2014 Ebola Outbreak
On March 25, 2014, the World Health Organization reported 86 cases of Ebola and 59 deaths in Guinea. Over the spring and summer months, the number of cases in Africa swelled to a staggering 3,069 cases and 1,552 deaths by August 28. This makes the 2014 Ebola outbreak the largest and deadliest since the discovery of the virus in 1978.
Ebola hemorrhagic fever often starts with mild symptoms that are easily confused with typhoid, malaria and even the seasonal flu. Fever, chills, headache and body aches usually begin presenting within two days to three weeks, though the CDC says the typical incubation period for the virus is between eight and ten days. People infected with Ebola may later have additional symptoms, including:
- Chest pain and coughing
- Nausea and vomiting
- Raised and/or red rash
- Severe weight loss
- Stomach and abdominal pain
- Unexplained bruises and bleeding
While some people do recover from Ebola, the virus is often fatal in humans. Medical researchers have been unable to determine the exact reason some people recover and others do not.
Contrary to popular belief, Ebola is not a highly contagious virus. Unlike other viruses, people can only contract Ebola through direct contact with infected blood and bodily fluids, including saliva, feces, urine and semen. In addition, the virus can only enter the body through broken skin and mucous membranes. There is currently no evidence to suggest that Ebola can be transmitted through air, food, water or insect bites.

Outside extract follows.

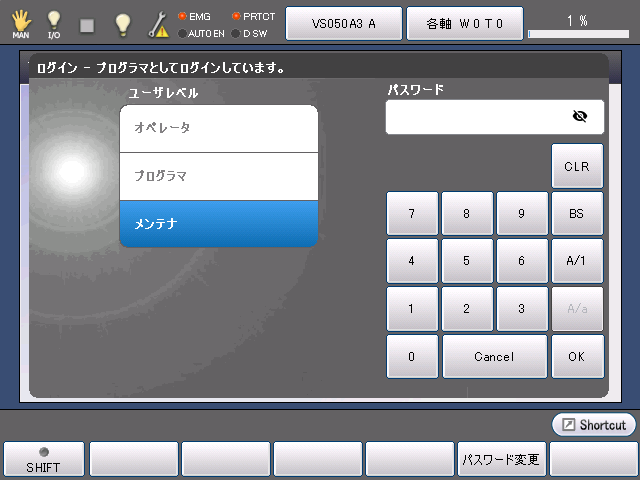640x480 pixels.
Task: Open the VS050A3 A robot selector
Action: [344, 23]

Unfortunately, unsanitary conditions in the affected regions of Africa make the virus more difficult to contain. This is especially true in health facilities where syringes are reused and medical workers don’t take appropriate precautions. The people who prepare the dead for burial are also at an increased risk for contracting Ebola because the virus can survive in the body fluids even after death.

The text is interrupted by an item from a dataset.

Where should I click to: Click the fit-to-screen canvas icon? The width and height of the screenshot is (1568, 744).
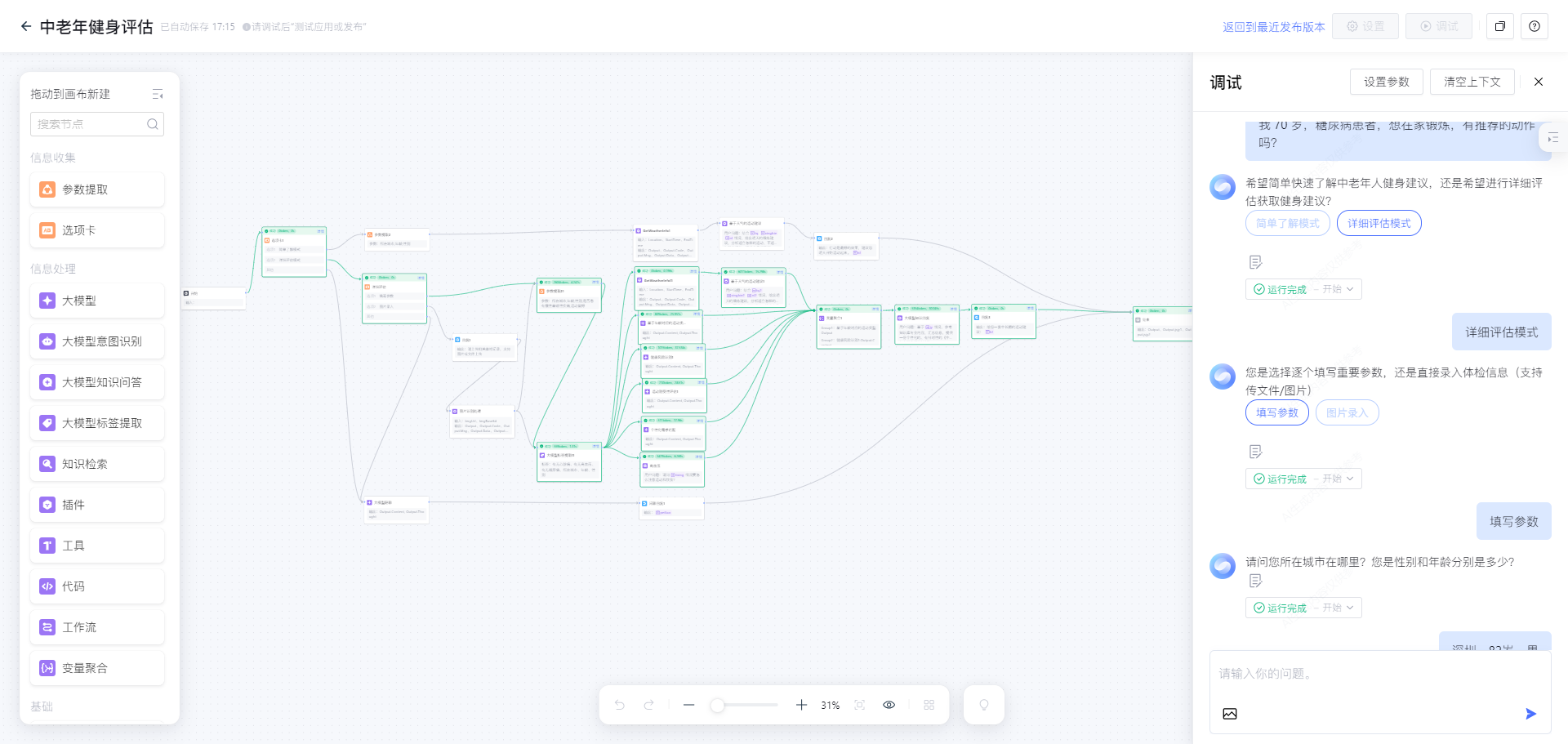pos(859,705)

After the 2014 Ebola outbreak began, the Centers for Disease Control and Prevention issued multiple travel warnings urging US travelers from going to the affected region of Africa. They also began training healthcare workers and customs officers how to recognize the symptoms of Ebola and how to handle suspected infected individuals.

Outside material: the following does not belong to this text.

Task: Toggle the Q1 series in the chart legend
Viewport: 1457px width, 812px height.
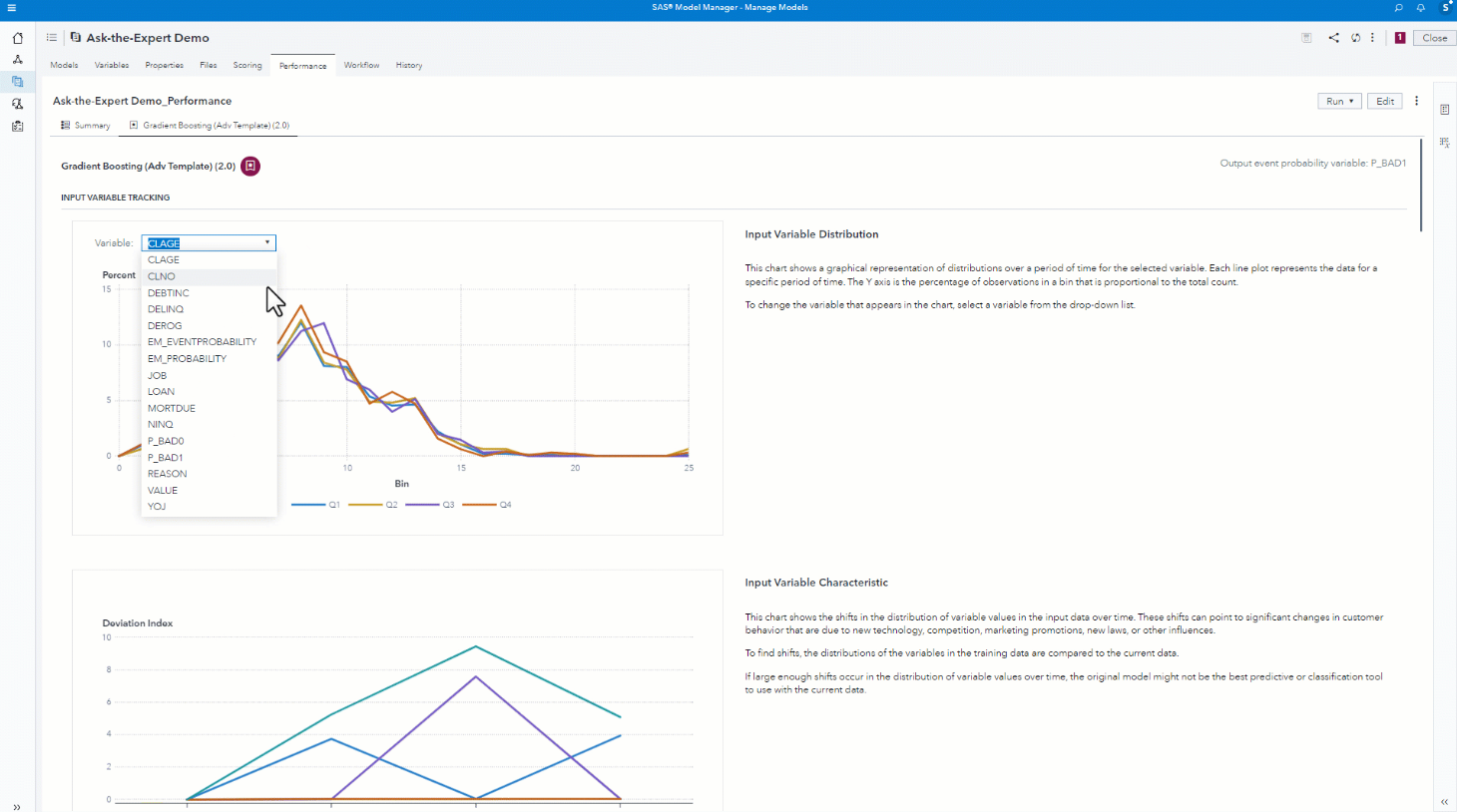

The CDC confirmed the first travel-related Ebola case in the US on September 30 in Dallas, Texas. The patient, Thomas Eric Duncan, arrived in the country from Liberia on September 20 and did not begin feeling ill until four days later. The CDC is currently working in partnership with the Texas Department of Health to identify people who may have come into contact with the patient so that they can be tested and isolated if necessary.
The CDC remains confident that Ebola will not pose the same threat here as it does in Africa because of the quality of the American public health system.
On October 4, Duncan was treated with the experimental drug Brincidofovir, but his condition continued to worsen. Thomas Eric Duncan died at 7:51am on October 8, 2014.